May 17, 2013
May 17, 2013
Ohio added just 7,600 jobs in April, nowhere near the growth needed to fix Ohio's slow-growth economy. The state needs 235,000 jobs just to make up for losses in the last recession. If the current job growth rate becomes Ohio’s new normal, the state is in deep trouble.
For immediate releaseContact Hannah Halbert, 614.221.4505Download JobWatch
Ohio added 7,600 jobs in April according to new data released today by the Ohio Department of Job & Family Services. This is welcome news, but it is nowhere near the growth needed to decisively break Ohio’s year of virtually no growth.
In the second half of 2012, Ohio’s slow-but-steady job growth ended, replaced by dramatic month-to-month fluctuations. In February, the state gained more than 16,000 jobs, but lost that and more in March. Since a year ago, Ohio has gained just 4,400 jobs, for a growth rate of 0.1 percent.
“Ohio’s recovery is far too anemic,” said Hannah Halbert, workforce researcher for Policy Matters Ohio. “Austerity has led to job losses in the public sector and an erosion of community investment at a time when the state needs a boost.”

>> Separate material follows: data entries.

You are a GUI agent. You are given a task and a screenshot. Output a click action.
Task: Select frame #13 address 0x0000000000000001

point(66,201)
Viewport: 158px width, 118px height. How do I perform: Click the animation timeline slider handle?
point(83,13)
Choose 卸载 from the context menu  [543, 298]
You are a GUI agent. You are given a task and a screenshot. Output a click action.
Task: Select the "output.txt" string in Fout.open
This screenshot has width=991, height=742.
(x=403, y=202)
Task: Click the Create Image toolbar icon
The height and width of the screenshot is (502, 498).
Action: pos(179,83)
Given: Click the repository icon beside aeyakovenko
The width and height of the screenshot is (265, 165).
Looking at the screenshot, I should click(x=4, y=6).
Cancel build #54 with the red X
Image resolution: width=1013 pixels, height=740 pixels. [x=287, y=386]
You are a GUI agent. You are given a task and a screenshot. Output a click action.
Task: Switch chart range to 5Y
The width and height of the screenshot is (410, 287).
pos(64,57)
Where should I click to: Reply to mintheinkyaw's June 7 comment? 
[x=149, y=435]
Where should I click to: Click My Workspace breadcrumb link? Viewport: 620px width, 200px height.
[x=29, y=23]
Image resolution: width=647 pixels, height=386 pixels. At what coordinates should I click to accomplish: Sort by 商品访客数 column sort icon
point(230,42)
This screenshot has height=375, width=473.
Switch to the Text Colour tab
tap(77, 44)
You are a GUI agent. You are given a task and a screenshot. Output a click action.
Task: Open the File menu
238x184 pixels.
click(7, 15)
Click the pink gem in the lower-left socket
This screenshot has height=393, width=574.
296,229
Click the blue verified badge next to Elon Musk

The volatility of the jobs numbers should serve as an important reminder: Monthly numbers are preliminary and will likely be revised, so it is unwise to make too much over the month-to-month changes. Longer-term trends provide a more accurate gauge of the state’s economic health.

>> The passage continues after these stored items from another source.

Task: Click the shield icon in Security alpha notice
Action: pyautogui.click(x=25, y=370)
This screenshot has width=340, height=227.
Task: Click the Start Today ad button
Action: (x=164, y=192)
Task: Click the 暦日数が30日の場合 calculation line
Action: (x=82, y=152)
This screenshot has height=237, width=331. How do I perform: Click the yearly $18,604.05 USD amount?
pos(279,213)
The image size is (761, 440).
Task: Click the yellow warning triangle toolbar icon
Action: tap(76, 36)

The 2007 recession ended nearly four years ago. In that time, Ohio has only regained 140,000 jobs. In the late 1990s, it was not uncommon for Ohio to add 80,000 to 100,000 jobs annually. Public job losses continue to drag down the state’s recovery. Over the last twelve months, the 14,000 public jobs the state lost (7,200 of them at the local level) have nearly erased the gain of 18,400 private-sector jobs.

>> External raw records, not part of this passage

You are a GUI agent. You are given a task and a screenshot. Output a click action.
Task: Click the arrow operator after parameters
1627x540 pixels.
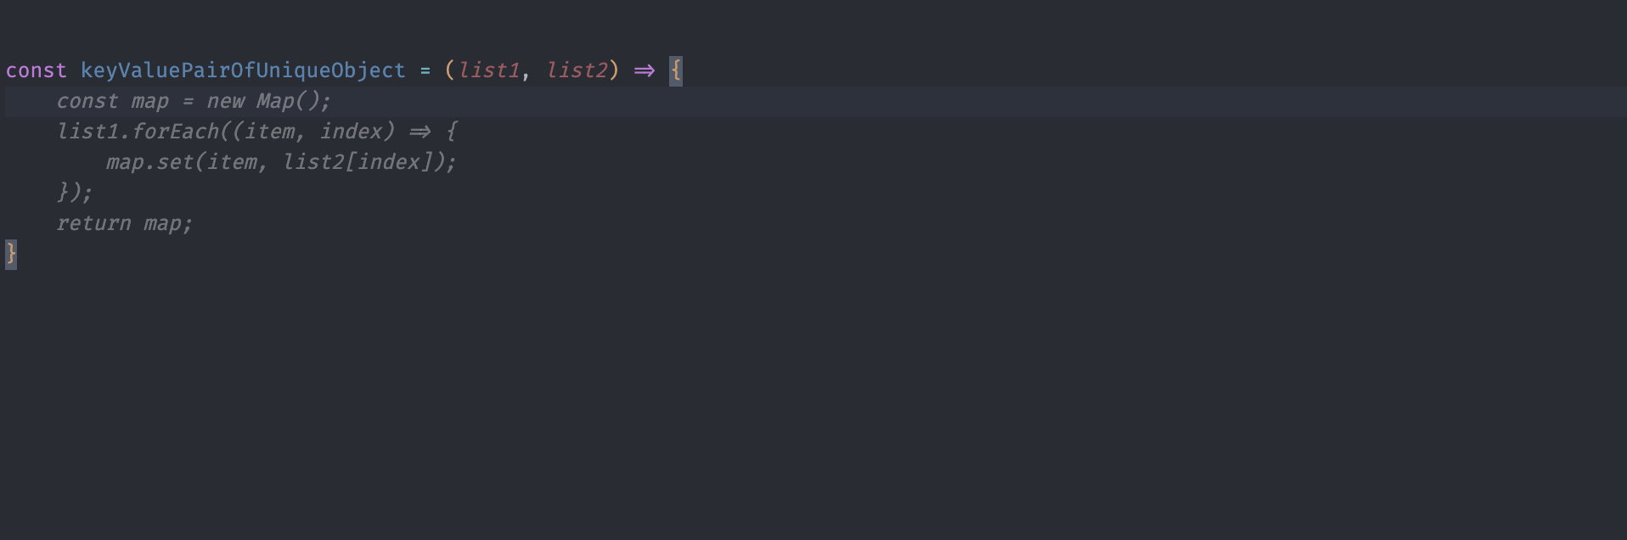(645, 70)
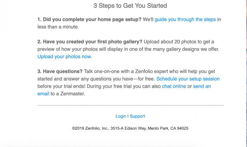Click the horizontal divider above the footer
Viewport: 247px width, 147px height.
click(x=131, y=105)
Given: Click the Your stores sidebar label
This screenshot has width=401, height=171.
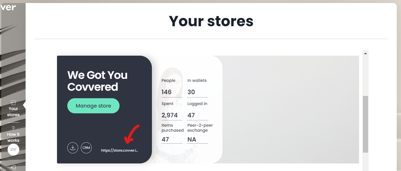Looking at the screenshot, I should coord(13,112).
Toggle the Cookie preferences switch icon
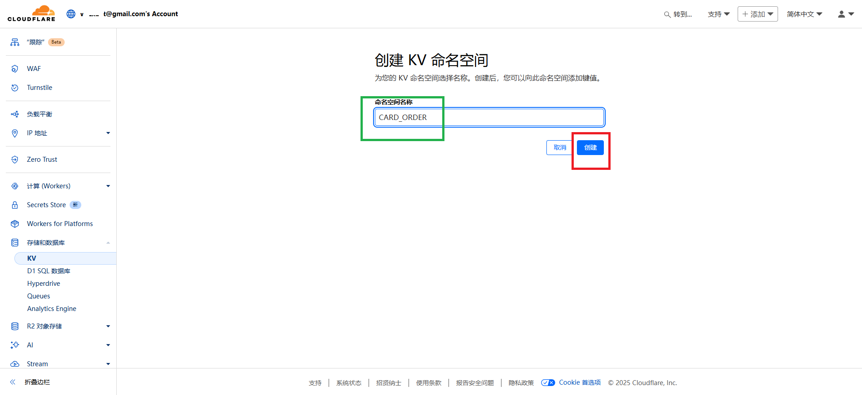Screen dimensions: 862x395 548,383
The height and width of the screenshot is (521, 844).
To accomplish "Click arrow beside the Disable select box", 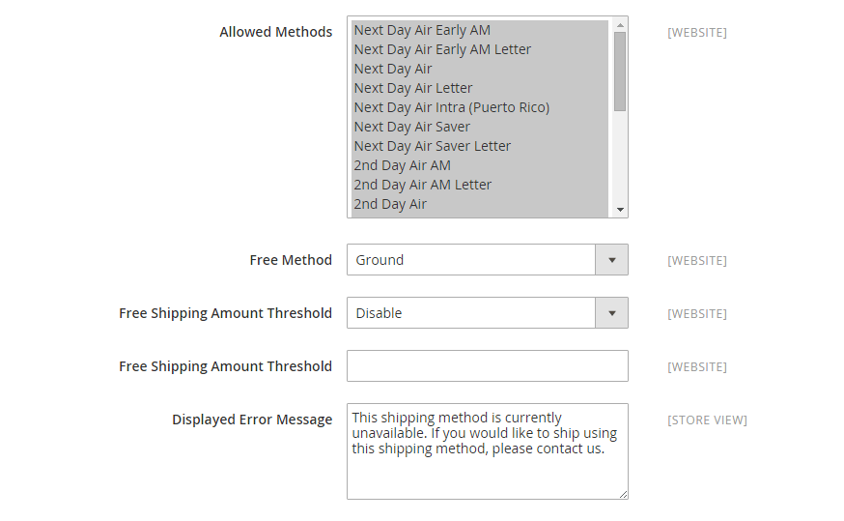I will click(611, 313).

The separate survey of households ODJFS released today also showed some improvement. Ohio’s unemployment rate returned to 7 percent, and continued besting the national rate of 7.5 percent. Although Ohio’s rate improvement was largely due to the 4,000 people getting jobs, the labor force still declined by 3,000, indicating continued labor market weakness. Ohio did worse than the country as a whole; the national labor force grew by 210,000 while adding 293,000 jobs.
“Ohio needs 235,000 jobs just to make up for losses in the last recession. If the current job growth rate becomes Ohio’s new normal, the state is in deep trouble,” Halbert said. “If we want to build a better future for Ohio, we need to reinvest in our communities.”